And afterwards I'd say they had a rougher time of it because they were communist in a cold war reality. And that was the result of factors on both side of that divide. Not to mention that that divide didn't start in 1945.

Bottom line is they had political baggage just  as everyone else did, even if they didn't want to admit it. The only difference I see is that they had a harder time than some other organizations, but it had virtually nothing to do with Nazism, it was because of anti-communism. It was only the Soviet propaganda of the time which claimed that everyone else was in league with the Nazis but them.

But anyway, if you agree that these countries aren't the same now as they were 70 years and stop talking about the glory days, I won't complain.

 

ikosmos ikosmos's picture

Babbler bagkitty posted a story from [foreign-owned by IMG/Dutch businessman Derk Sauer] Moscow News in the Russophobia thread so I am taking the liberty of putting the story here (where, I think it belongs). 

Last fall, a conservative Parliamentarian in the Russian Duma proposed some legislation on de-criminalizing domestic violence, or so it is claimed. The Russian government rejected the legislation. This was reported in the same Moscow News but somehow missed by our intrepid babbler bagkitty. lol.

Anyway, this is no laughing matter. The same conservative legislator has brought a similar bill forward and got First Reading just this week.

Let's see where it goes and keep on top of this.

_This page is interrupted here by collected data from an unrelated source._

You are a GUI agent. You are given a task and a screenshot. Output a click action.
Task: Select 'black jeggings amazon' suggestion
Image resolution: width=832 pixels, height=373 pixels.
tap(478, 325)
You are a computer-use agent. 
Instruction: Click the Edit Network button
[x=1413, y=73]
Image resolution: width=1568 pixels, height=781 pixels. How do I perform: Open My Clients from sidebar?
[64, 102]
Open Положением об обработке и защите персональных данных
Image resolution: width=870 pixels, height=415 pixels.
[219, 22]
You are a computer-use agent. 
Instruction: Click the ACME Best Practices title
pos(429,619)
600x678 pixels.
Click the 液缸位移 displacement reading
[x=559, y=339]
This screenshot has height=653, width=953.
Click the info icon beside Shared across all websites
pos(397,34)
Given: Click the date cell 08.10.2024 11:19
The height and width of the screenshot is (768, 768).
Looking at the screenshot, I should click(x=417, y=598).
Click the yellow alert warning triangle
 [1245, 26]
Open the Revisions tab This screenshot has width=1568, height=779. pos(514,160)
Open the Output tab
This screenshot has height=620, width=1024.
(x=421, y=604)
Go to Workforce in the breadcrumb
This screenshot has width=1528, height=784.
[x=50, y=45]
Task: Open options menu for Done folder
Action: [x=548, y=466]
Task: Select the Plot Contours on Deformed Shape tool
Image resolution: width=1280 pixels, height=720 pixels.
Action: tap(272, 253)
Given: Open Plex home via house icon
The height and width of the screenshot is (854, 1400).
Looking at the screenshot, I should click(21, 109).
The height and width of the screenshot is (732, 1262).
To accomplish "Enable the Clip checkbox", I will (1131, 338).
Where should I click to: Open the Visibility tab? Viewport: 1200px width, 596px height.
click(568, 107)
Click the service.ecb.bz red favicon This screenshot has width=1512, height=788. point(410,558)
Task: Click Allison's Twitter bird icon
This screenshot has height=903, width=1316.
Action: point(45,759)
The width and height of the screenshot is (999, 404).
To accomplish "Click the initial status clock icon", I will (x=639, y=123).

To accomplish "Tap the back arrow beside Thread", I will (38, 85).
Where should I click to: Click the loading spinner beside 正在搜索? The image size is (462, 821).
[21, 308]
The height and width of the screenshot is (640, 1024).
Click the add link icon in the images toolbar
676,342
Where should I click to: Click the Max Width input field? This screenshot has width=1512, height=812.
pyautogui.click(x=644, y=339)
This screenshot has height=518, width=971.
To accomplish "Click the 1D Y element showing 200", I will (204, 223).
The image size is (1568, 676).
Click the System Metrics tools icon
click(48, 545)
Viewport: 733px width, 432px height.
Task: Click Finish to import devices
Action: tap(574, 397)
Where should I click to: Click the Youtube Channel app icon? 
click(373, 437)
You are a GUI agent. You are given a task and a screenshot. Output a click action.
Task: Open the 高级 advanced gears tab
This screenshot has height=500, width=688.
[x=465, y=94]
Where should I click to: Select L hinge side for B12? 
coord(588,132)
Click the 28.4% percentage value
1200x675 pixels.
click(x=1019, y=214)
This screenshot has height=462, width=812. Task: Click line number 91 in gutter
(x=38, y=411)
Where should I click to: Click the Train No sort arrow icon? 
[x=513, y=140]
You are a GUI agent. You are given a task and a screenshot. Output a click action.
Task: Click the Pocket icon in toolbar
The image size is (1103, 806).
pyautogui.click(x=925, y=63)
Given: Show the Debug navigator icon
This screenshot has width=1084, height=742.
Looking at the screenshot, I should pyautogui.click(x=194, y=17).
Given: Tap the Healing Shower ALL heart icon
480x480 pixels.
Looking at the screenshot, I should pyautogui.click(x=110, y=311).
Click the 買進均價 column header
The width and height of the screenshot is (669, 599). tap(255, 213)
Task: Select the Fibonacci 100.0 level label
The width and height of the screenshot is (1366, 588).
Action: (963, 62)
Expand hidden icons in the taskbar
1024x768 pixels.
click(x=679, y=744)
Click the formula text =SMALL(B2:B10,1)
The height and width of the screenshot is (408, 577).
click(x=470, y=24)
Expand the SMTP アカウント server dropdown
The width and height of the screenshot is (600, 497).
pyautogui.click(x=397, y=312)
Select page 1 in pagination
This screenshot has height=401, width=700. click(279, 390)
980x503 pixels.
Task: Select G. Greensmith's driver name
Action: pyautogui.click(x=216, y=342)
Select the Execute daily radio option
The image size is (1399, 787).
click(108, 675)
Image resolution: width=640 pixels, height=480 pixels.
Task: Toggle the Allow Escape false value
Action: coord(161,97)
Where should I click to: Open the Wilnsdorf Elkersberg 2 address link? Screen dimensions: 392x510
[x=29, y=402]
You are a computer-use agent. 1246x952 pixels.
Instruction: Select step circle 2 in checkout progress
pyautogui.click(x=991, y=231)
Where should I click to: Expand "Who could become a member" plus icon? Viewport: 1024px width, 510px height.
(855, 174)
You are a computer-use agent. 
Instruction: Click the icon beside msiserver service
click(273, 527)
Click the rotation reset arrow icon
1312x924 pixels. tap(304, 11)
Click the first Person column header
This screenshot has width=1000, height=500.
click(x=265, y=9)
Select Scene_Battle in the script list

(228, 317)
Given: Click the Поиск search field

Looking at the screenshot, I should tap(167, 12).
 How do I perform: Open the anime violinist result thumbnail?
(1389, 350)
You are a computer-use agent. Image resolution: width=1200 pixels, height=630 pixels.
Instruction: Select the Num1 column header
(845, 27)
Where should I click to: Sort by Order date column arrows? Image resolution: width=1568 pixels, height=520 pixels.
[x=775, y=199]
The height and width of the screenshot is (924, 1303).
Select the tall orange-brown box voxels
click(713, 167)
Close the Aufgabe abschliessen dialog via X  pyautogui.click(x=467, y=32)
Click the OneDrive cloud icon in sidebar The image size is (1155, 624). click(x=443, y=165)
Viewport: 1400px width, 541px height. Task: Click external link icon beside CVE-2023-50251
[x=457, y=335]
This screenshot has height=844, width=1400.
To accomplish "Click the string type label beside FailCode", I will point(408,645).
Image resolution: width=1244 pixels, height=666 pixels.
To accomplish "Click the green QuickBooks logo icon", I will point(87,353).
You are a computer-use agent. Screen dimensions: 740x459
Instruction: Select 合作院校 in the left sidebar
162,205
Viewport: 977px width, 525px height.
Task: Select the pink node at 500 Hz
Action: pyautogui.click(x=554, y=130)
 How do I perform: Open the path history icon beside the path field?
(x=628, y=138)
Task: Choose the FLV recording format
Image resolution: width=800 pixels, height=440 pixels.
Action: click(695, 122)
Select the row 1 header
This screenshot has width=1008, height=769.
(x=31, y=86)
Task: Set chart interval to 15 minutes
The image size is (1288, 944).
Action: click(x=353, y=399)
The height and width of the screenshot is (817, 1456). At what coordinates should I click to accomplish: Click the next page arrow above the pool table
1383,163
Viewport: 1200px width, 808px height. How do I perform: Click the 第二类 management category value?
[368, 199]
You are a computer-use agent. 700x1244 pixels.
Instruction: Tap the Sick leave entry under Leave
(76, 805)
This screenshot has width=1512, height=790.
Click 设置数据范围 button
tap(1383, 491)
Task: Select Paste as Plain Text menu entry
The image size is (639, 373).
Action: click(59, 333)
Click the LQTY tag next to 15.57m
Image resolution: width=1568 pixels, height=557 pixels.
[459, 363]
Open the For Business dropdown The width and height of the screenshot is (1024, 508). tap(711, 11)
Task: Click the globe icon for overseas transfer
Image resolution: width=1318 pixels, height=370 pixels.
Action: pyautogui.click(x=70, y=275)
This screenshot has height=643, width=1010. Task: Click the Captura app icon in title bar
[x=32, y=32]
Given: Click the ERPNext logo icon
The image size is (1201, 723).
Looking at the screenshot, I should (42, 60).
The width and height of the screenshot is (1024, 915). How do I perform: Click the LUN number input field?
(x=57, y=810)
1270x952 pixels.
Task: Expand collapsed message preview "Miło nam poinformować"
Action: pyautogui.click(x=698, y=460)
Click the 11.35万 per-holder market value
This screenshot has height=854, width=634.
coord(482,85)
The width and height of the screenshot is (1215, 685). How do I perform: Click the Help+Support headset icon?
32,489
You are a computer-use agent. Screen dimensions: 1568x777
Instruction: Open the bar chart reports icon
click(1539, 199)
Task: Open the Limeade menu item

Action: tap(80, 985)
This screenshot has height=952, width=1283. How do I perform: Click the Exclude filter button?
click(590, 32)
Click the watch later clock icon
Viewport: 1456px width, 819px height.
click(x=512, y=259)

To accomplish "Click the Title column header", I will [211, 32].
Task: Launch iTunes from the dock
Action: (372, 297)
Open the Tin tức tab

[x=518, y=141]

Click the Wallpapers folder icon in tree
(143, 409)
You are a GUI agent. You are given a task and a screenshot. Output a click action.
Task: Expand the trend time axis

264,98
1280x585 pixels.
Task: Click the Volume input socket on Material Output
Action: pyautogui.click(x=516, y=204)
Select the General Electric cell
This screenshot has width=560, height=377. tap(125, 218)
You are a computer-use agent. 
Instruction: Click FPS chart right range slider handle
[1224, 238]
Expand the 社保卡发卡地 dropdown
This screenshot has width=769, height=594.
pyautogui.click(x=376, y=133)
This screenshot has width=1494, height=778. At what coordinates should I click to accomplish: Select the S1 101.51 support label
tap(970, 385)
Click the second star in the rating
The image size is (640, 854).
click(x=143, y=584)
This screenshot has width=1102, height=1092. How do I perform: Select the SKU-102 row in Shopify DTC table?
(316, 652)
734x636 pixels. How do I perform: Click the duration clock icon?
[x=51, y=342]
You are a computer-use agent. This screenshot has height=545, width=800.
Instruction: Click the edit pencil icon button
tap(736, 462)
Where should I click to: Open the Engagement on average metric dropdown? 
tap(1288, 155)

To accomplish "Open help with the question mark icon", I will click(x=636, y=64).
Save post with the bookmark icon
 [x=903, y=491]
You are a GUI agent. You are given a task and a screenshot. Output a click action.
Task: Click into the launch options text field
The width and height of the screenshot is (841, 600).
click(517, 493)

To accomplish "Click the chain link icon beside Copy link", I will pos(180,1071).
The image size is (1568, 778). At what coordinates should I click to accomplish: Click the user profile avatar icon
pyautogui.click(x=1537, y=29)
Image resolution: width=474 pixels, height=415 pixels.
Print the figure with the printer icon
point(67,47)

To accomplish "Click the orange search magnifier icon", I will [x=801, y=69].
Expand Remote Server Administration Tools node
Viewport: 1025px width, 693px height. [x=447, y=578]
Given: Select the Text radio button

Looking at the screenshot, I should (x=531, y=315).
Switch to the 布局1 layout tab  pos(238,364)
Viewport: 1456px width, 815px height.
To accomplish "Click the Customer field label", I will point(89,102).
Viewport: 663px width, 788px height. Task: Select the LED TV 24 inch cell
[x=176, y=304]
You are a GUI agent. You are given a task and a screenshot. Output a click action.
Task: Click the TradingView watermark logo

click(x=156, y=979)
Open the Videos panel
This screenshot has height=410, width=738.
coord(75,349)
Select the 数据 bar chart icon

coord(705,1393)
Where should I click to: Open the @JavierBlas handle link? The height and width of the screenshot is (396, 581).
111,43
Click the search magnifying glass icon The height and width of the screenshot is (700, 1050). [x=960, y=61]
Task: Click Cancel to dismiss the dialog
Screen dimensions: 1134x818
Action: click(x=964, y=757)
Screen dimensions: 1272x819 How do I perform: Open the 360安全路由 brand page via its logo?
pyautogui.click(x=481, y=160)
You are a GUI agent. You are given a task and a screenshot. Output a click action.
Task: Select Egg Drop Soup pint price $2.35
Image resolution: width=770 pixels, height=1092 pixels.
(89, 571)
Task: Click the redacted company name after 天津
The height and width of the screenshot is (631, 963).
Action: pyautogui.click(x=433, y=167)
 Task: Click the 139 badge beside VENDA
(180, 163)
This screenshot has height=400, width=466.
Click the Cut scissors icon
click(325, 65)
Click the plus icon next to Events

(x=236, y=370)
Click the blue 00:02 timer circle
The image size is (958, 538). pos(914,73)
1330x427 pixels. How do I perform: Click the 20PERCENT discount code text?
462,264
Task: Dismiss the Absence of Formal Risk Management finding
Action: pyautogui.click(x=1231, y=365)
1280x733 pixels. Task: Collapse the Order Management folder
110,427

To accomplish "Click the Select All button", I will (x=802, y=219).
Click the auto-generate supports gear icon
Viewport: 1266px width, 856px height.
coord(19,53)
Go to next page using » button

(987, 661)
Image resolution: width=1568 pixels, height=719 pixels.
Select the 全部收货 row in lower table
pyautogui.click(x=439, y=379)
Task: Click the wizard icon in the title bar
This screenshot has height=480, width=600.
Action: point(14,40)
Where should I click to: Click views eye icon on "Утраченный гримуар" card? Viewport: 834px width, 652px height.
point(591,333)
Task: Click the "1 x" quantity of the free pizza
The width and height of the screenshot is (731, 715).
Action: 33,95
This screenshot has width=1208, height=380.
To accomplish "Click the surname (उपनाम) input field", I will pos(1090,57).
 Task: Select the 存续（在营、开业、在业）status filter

Maybe hold off from sending in the US tanks to "liberate" Russian women from the Putin regime for the nonce.

Russian Government Rejects Bill Decriminalizing Domestic Violence

Sean in Ottawa

ikosmos wrote:

Babbler bagkitty posted a story from [foreign-owned by IMG/Dutch businessman Derk Sauer] Moscow News in the Russophobia thread so I am taking the liberty of putting the story here (where, I think it belongs). 

Last fall, a conservative Parliamentarian in the Russian Duma proposed some legislation on de-criminalizing domestic violence, or so it is claimed. The Russian government rejected the legislation. This was reported in the same Moscow News but somehow missed by our intrepid babbler bagkitty. lol.

Anyway, this is no laughing matter. The same conservative legislator has brought a similar bill forward and got First Reading just this week.

Let's see where it goes and keep on top of this. Maybe hold off from sending in the US tanks to "liberate" Russian women from the Putin regime for the nonce.

Russian Government Rejects Bill Decriminalizing Domestic Violence

Please complete this post by saying who here (or anywhere) advocated sending tanks to "liberate" Russian women. Please be specific about where your quotation "liberate" came from.

I think you should stop with the straw men -- this is getting to be a serious fire hazard.

ikosmos ikosmos's picture

I thought you would get the point without having it spelled out for you. Oh well.

Quote:
When the U.S. began bombing Afghanistan on 7 October 2001, the oppression of Afghan women was used as a justification to overthrow the Taliban regime. Five weeks later the US First Lady, Laura Bush, stated triumphantly: 'Because of our recent military gains in much of Afghanistan, women are no longer imprisoned in their homes... The fight against terrorism is also a fight for the rights and dignity of women.' But in a detailed report released on 6 October 2003 Amnesty International had a rather different picture to paint: 'Two years after the ending of the Taliban regime the international community and the Afghan Transitional Administration, led by President Hamid Karzai, have proved unable to protect women.

I just wanted to get ahead of any promotion of the "liberation" of Russian women by "the freedom loving NATO regimes" . Cheers.

The Betrayal of Afghan Women by NATO barbarians.

 

Timebandit Timebandit's picture

It doesn't matter that a bill decriminalizing domestic battery failed in October anymore. A bill decriminalizing domestic battery has passed now.

Russia took the first step to allowing men to beat their wives and children without consequence.

This is a fact. Excusing or rationalizing that fact on this board is contrary to policy. Of course, we'll understand if you don't want to discuss it further, and that understanding this fact causes great cognitive dissonance for you. Perhaps you and your sticky keyboard should just start a thread on how dreamy ol' Vlad is, in a Stanley Kowalski kind of way.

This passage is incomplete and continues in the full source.